(Stored items)
______

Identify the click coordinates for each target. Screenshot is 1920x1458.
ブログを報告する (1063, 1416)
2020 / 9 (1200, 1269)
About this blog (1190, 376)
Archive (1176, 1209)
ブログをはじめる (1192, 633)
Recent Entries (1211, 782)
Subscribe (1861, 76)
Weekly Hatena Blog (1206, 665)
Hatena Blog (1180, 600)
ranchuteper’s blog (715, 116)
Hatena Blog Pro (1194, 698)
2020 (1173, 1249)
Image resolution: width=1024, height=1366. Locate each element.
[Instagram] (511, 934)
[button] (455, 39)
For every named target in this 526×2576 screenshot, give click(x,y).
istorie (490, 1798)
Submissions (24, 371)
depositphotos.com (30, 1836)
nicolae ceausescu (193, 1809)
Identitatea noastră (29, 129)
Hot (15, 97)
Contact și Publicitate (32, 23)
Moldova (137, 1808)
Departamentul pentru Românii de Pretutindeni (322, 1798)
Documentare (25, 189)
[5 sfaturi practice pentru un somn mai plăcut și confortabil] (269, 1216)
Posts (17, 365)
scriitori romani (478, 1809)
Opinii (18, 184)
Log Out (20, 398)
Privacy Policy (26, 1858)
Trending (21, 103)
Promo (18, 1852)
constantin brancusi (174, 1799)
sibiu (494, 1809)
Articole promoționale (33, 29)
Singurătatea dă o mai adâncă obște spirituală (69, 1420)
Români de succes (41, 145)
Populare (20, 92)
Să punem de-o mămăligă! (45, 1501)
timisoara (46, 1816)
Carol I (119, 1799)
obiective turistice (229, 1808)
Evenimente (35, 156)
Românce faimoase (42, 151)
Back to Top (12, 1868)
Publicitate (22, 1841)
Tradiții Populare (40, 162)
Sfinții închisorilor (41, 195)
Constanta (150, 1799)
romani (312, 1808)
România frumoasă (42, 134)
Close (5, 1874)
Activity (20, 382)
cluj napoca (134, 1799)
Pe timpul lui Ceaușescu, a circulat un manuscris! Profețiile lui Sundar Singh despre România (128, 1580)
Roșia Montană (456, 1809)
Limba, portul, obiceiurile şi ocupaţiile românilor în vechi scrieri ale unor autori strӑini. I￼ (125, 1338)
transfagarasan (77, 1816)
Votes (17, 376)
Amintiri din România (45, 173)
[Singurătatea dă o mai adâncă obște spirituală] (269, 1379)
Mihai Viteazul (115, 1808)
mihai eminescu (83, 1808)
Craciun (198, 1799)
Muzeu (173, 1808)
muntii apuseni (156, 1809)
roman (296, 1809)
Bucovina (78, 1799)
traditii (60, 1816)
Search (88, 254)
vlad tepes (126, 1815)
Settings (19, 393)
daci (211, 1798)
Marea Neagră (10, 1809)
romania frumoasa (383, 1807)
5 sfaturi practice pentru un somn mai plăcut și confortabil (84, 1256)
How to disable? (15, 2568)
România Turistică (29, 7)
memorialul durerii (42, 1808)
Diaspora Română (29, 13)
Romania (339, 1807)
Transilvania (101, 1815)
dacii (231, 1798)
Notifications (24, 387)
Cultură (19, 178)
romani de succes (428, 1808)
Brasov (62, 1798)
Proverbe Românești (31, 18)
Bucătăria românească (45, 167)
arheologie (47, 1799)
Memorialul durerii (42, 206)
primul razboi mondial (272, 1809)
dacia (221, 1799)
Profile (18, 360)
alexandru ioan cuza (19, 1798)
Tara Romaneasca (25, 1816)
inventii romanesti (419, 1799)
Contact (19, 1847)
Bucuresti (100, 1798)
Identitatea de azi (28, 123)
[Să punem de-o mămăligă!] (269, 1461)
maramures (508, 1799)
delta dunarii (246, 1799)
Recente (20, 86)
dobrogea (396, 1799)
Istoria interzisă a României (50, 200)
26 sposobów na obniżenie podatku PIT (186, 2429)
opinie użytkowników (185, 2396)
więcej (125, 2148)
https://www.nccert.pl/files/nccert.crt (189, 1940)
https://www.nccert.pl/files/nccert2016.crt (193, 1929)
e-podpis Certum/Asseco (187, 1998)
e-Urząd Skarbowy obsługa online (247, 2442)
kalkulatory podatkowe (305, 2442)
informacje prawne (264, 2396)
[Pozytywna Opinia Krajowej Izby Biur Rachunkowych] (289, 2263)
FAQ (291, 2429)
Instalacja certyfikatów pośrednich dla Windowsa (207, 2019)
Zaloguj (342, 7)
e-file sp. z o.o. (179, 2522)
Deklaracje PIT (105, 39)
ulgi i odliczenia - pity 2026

______

Try it: Repeat verbatim the opening run of entries, ending with the line that contains "2020 (1173, 1249)".

Finished task:
Identify the click coordinates for each target. Screenshot is 1920x1458.
ブログを報告する (1063, 1416)
2020 / 9 (1200, 1269)
About this blog (1190, 376)
Archive (1176, 1209)
ブログをはじめる (1192, 633)
Recent Entries (1211, 782)
Subscribe (1861, 76)
Weekly Hatena Blog (1206, 665)
Hatena Blog (1180, 600)
ranchuteper’s blog (715, 116)
Hatena Blog Pro (1194, 698)
2020 (1173, 1249)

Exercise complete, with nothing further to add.